> **TASK REQUIREMENTS**:
Nothing but the lines below from the first through the one with "You are a computer-use" should appear, printed exactly; please leave pictures out.

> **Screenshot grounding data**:
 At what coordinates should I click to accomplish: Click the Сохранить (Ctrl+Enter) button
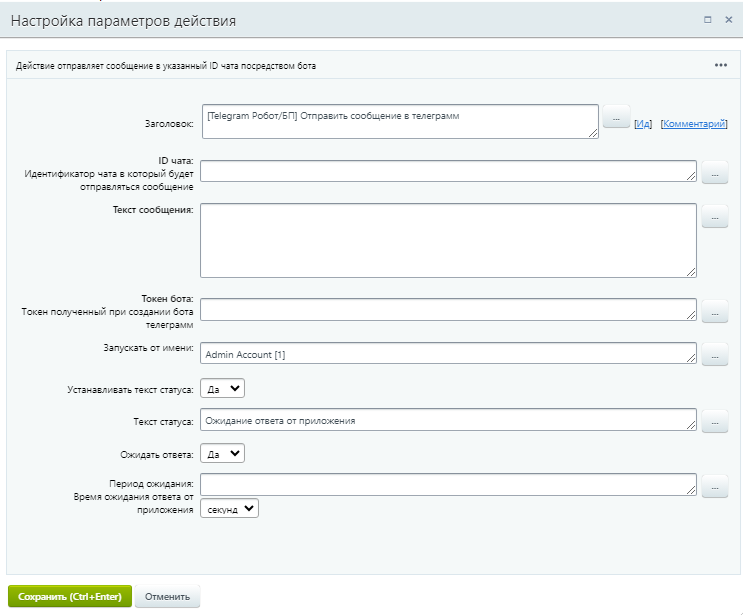coord(68,597)
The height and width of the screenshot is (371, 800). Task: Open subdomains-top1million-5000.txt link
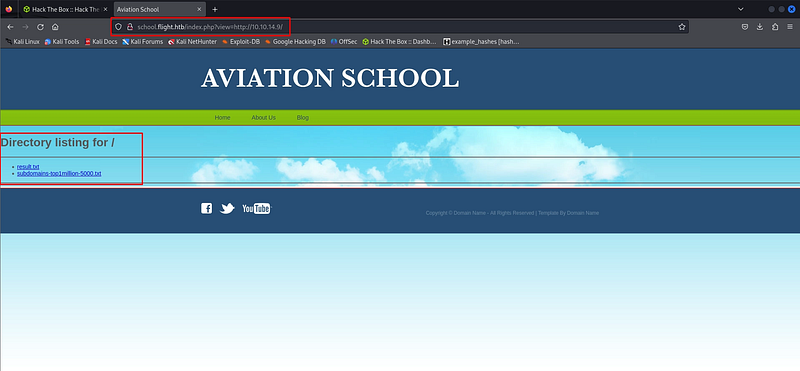(59, 174)
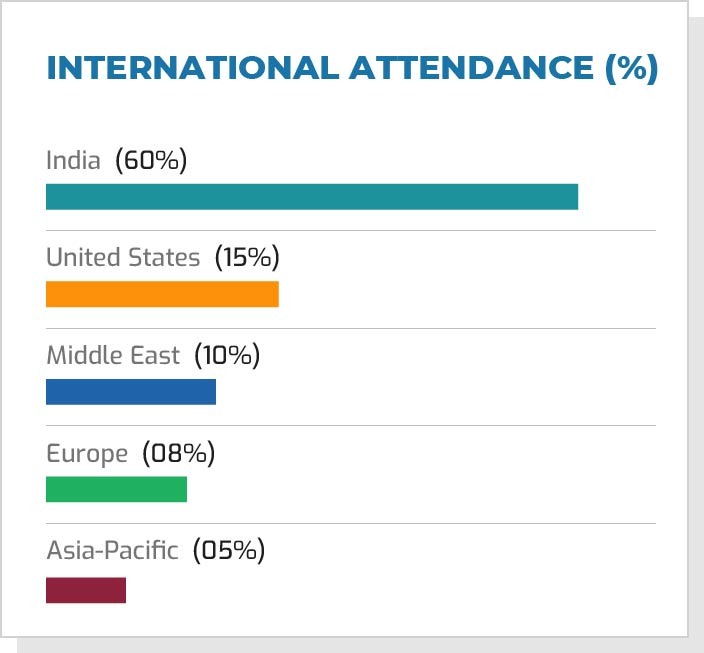704x653 pixels.
Task: Click the (15%) percentage text
Action: point(247,258)
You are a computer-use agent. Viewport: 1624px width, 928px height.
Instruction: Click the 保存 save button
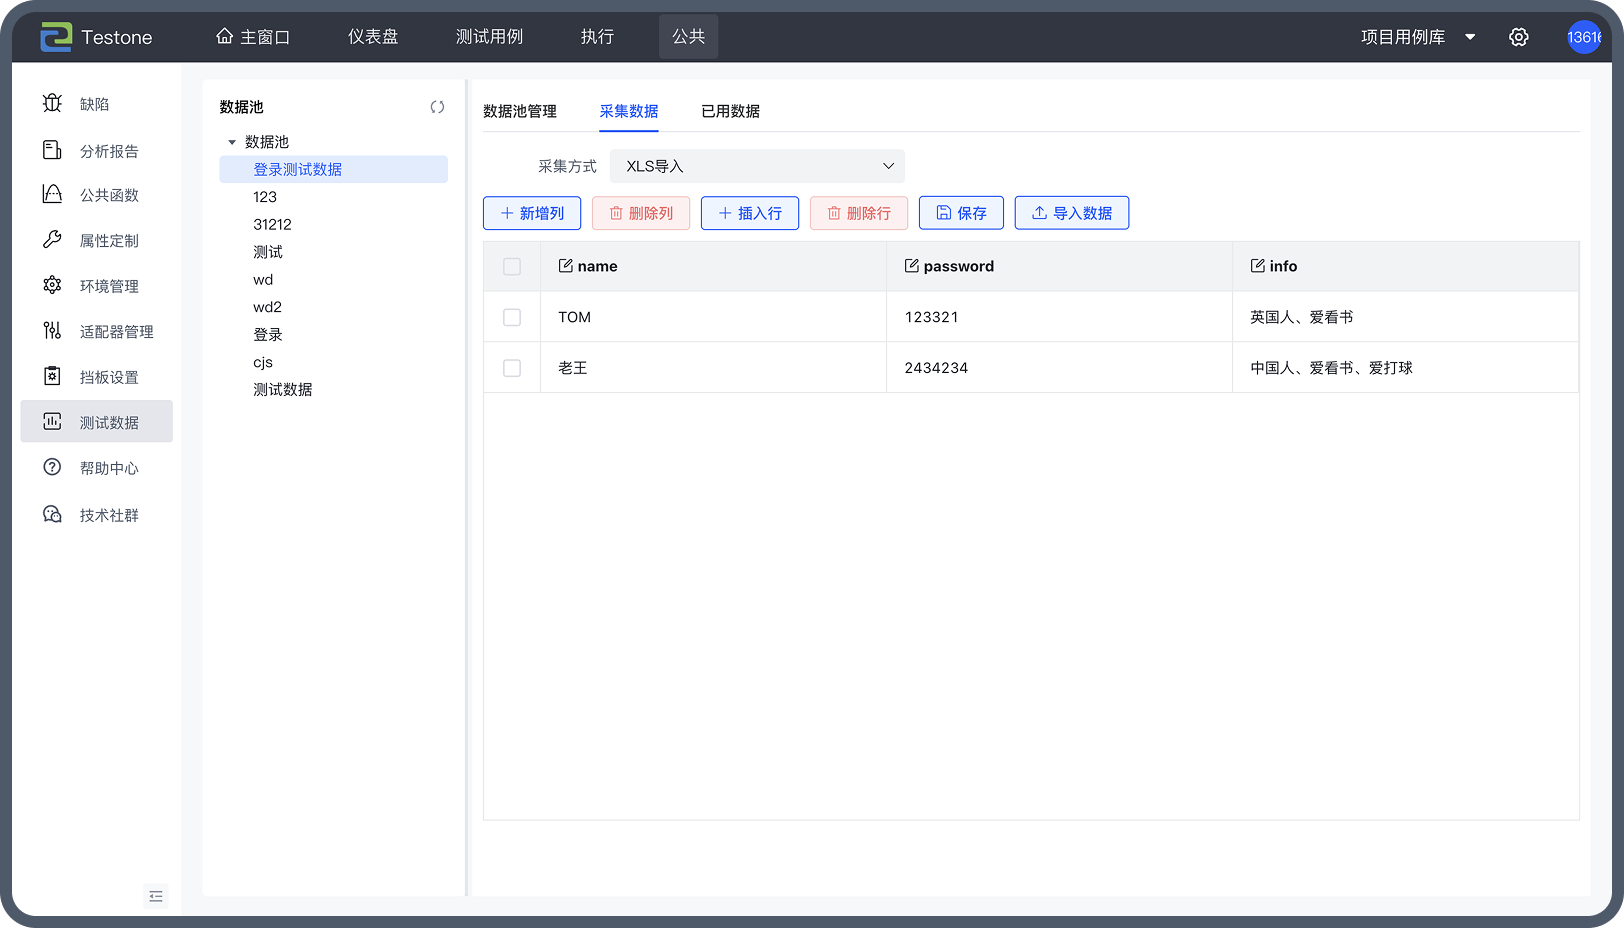960,213
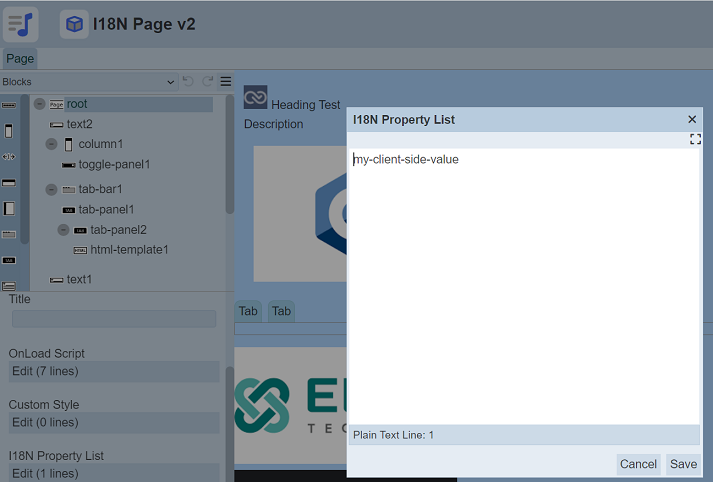Click the undo arrow in Blocks toolbar
The width and height of the screenshot is (713, 482).
point(188,82)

> **RESPONSE**:
 At what coordinates should I click to accomplish: Click the Сохранить (Ctrl+Enter) button
coord(68,597)
The height and width of the screenshot is (371, 800). Task: Open subdomains-top1million-5000.txt link
(59, 174)
704x653 pixels.
Task: Click the (15%) percentage text
Action: point(247,258)
You are a computer-use agent. Viewport: 1624px width, 928px height.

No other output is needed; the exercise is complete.